О будущем технологии я разговариваю с Ником Роррером из команды Бекхэма — химиком-полимерщиком или, как он сам себя называет, «профессиональным пластиковым нердом». Впрочем, на канонического ботаника он совсем не похож. Ник — большой, лохматый и добродушный, фанат йоги и сноуборда. В Москве поздний вечер, в Колорадо утро. Я пью на своей кухне чай с мятой, Ник гуляет с любимой собакой по кличке Байу.
— Почему нужно целых пять лет, чтобы начать использовать вашу технологию?

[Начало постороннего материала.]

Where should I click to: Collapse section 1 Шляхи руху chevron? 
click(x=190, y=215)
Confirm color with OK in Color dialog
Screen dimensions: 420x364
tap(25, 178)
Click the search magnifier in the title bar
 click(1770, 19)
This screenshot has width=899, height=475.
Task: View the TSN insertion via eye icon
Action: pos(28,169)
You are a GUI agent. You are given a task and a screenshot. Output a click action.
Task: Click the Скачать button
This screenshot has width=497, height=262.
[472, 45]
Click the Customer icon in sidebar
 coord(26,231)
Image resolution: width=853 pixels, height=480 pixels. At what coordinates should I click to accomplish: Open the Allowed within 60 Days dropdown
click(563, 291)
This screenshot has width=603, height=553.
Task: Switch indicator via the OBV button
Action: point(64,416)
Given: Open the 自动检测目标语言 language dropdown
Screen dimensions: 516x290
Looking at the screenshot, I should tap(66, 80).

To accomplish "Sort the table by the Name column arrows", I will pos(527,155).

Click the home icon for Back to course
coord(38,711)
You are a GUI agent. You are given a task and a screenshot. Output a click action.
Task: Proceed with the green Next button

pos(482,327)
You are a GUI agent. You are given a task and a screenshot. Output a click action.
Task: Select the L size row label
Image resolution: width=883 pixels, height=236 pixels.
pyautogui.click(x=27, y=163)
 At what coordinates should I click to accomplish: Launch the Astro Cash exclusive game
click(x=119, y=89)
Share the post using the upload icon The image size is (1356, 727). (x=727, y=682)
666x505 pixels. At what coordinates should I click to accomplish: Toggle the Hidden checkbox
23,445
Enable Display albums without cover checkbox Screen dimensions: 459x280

— Львиная доля времени уйдет на то, чтобы убедить нужных людей, что это стоящая затея. Похоже, мы научились с помощью этого фермента «разлагать» бутылки, то есть гидролизовать ПЭТ и получать из него терефталевую кислоту, из которой можно снова делать ПЭТ высокого качества примерно по той же цене, но без нефтепродуктов. Это очень круто! Но дальше возникает проблема — нет инфраструктуры. Чтобы поставить этот процесс на поток, нужно много специальных цехов. То есть той же Coca-Cola нужно строить кучу новых объектов, где собранное вторсырье будут гидролизовать с помощью фермента, а это означает большие инвестиционные риски. Нефтехимические корпорации производили ПЭТ на своем оборудовании всю мою жизнь и всю жизнь моих родителей, и их инвестиции давным-давно окупились. Так что три-четыре, а может быть, и пять лет уйдут у нас только на то, чтобы убедить гигантов индустрии, что риски минимальны. А для этого нам нужны убедительные данные и расчеты, ради которых мы и сидим в лабораториях.
— То есть сама технология уже готова, «бери и делай», была бы воля?
— Да, я думаю, мы уже почти готовы поделиться всеми своими данными. Прямо сейчас мы заканчиваем работу над статьей с расчетом экономических моделей для этой технологии, и они выглядят хорошо. Но это только один элемент пазла. Например, у нас есть очень интересный проект по производству из переработанного ПЭТ и этиленгликоля прочных пластиков, скажем, для ветряных турбин или досок для серфинга. Сейчас пластик моют, дробят и добавляют в новые бутылки, отчего их качество ухудшается, а мы, наоборот, можем делать из вторсырья еще более качественные продукты.
— Это сложная химия?
— Я не думаю, что это сложная задача, у нас тут вообще очень много классных идей, главная загвоздка — как выбрать лучшую. Дело не в химии, наука может очень много. Но еще есть поведение индустрии и поведение потребителя. Я никогда особо не парился насчет того, что у нас есть конкуренты в плане науки, у меня немного альтруистический взгляд на это, а вот нефтехимики всегда будут нашими реальными конкурентами. Они строят столько новых заводов по производству пластика, из-за революции сланцевого газа они могут производить пластик из ископаемых материалов все дешевле и дешевле. Для нас это, конечно, вызов.
— Ты веришь, что проблема мусора когда-нибудь будет решена?
— Я в этом смысле точно оптимист. В нашей лаборатории мы сейчас буквально занимаемся тем, что пытаемся превратить мусор в золото, и я думаю, что однажды из этого что-то получится. В этом есть огромный экономический потенциал. Мы просто должны объяснить, почему наши технологии хороши для капитализма, для инвесторов, для людей — для всей нашей планеты. Я думаю, что мы находимся в моменте смены парадигмы, мы уже понимаем, что ископаемое топливо рано или поздно уступит место новым технологиям. Но их внедрение никогда не было простым занятием.